** Start **

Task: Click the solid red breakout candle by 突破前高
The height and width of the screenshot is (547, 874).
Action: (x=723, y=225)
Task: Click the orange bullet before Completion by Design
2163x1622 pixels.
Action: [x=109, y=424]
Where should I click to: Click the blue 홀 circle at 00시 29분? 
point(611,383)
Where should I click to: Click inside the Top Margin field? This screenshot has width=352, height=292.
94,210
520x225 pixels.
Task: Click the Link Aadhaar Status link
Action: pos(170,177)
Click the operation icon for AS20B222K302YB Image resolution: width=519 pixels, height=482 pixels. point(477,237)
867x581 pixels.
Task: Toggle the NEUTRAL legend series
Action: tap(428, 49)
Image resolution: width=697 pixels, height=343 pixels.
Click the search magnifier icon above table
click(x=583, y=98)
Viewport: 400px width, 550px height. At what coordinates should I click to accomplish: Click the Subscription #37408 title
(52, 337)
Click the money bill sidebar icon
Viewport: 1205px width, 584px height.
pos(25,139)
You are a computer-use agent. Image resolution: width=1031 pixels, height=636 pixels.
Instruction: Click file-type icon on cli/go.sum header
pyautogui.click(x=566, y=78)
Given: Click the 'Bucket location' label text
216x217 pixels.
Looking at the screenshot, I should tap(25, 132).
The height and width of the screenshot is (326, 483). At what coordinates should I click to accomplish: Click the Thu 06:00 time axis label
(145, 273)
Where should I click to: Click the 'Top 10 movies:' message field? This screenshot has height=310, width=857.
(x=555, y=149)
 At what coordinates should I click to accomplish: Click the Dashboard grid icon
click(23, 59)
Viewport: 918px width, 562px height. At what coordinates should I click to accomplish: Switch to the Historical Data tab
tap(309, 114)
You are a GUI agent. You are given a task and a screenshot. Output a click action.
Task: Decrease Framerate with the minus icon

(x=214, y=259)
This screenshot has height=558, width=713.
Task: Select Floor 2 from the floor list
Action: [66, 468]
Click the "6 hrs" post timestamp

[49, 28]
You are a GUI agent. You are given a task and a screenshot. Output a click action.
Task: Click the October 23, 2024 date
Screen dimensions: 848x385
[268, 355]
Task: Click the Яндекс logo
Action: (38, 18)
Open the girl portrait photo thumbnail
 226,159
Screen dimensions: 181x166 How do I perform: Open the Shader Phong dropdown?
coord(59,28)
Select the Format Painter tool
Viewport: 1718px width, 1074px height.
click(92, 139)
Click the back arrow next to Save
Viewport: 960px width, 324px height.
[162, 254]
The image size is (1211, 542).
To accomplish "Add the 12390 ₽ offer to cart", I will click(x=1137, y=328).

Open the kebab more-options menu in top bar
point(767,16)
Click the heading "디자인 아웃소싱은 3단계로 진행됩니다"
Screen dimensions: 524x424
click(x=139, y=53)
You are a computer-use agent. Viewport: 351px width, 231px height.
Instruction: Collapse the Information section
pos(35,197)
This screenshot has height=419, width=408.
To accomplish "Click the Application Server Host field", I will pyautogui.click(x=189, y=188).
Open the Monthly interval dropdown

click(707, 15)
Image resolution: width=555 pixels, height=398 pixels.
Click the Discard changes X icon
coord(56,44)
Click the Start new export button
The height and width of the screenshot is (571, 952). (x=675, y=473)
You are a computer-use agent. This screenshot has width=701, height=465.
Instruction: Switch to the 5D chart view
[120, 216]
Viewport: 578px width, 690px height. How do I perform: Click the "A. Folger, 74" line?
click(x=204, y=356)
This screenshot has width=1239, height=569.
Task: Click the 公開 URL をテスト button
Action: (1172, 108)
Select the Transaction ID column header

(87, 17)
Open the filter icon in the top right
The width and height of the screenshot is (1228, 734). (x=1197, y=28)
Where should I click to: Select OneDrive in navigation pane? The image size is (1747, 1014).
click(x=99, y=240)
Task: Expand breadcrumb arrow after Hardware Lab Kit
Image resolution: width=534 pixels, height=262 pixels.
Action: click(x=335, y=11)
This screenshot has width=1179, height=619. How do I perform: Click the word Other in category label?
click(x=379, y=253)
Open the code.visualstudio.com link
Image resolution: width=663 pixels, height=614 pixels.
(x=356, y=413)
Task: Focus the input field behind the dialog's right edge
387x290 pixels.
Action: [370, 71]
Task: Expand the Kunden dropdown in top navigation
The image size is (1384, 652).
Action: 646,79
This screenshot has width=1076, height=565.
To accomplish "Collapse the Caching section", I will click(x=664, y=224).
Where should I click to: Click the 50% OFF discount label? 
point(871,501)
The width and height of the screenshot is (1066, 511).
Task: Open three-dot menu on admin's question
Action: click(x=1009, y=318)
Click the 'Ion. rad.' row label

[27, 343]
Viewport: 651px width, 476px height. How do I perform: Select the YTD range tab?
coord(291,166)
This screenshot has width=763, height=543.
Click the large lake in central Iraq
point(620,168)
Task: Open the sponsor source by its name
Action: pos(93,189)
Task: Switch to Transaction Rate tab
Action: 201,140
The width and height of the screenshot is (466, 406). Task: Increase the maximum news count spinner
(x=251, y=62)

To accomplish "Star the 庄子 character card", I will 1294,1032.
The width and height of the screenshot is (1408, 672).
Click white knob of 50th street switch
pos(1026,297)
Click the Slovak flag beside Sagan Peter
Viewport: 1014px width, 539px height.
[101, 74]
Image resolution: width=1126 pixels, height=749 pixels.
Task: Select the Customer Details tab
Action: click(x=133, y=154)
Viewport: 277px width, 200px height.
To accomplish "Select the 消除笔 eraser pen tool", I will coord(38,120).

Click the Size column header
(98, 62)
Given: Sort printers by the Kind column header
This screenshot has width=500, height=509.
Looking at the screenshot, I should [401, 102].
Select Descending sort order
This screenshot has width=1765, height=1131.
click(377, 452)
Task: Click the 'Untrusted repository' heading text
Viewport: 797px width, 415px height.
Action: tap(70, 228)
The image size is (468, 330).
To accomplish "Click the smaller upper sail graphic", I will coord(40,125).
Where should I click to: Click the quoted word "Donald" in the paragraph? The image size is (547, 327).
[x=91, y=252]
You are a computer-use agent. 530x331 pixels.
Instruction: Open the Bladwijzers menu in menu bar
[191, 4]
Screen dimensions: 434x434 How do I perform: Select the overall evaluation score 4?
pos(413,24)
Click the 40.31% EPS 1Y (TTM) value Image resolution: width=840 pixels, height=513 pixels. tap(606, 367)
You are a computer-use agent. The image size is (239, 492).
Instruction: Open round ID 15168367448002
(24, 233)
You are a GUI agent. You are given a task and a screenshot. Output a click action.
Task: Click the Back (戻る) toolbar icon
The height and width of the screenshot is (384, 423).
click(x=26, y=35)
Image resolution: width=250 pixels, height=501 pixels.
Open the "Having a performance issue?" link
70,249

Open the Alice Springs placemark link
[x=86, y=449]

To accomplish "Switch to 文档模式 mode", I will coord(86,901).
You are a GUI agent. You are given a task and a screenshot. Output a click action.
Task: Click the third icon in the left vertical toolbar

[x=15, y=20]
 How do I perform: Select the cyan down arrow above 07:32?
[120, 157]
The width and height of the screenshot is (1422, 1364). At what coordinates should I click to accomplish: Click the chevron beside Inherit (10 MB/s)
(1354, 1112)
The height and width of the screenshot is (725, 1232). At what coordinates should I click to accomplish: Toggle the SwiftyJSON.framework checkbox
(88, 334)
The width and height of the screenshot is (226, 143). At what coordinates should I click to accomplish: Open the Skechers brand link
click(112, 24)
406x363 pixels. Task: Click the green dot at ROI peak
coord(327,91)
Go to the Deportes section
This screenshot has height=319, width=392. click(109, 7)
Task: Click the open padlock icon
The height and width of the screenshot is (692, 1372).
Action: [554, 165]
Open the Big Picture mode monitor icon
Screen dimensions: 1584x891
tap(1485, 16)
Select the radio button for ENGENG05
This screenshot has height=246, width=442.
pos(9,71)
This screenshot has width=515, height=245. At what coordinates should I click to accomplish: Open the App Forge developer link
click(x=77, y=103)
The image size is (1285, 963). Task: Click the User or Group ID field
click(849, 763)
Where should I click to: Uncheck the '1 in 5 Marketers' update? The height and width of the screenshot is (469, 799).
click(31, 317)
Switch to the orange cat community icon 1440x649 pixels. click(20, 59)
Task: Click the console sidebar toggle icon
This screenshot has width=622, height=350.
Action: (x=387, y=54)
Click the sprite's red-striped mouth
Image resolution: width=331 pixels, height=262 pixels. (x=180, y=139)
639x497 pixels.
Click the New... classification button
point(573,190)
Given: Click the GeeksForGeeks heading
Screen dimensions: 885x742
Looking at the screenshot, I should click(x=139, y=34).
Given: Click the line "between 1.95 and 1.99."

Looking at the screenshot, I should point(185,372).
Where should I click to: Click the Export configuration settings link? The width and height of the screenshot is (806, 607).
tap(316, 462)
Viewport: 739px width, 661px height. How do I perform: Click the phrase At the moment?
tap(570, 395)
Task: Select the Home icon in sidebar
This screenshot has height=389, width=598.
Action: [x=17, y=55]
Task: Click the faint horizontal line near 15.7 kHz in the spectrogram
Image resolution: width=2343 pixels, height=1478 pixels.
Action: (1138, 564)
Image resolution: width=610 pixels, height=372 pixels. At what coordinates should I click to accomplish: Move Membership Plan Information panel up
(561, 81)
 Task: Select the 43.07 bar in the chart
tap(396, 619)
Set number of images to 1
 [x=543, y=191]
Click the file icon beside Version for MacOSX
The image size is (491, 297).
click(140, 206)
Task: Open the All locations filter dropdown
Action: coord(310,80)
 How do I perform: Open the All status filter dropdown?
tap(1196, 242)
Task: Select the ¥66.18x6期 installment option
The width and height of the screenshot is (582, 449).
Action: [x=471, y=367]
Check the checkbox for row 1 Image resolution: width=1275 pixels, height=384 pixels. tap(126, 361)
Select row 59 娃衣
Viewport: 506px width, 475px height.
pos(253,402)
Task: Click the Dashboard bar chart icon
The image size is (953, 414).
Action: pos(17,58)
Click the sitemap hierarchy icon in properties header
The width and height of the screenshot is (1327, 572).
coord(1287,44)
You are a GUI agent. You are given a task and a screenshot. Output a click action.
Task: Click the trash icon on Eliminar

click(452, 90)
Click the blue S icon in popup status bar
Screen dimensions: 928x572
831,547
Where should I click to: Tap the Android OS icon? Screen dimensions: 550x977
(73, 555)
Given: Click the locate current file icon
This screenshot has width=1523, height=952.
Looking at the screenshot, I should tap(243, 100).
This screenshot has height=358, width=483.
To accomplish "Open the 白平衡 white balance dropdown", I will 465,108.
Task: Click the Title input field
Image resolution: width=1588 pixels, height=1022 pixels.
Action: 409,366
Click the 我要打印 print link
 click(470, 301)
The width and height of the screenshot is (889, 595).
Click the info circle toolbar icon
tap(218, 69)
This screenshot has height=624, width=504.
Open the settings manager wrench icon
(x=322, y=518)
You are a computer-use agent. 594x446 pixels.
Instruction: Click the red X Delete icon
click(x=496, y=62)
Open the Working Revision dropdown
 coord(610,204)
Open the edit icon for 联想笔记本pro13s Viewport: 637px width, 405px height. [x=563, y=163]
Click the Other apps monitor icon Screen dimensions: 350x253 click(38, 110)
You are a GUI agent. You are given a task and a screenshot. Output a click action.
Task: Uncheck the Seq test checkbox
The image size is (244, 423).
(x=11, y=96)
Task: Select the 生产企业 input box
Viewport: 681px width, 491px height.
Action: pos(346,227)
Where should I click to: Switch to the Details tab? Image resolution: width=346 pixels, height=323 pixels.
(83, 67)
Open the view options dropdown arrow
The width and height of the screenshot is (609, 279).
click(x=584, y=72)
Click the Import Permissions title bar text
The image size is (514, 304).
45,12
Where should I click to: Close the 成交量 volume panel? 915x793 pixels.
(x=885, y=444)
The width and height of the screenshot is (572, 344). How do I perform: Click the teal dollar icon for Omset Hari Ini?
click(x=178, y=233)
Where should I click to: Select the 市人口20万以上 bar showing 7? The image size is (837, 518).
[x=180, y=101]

** End **

How many lines of the material above contain the string "Collapse"? Case counts, so match capital and lowercase letters exactly, and give only the number.

2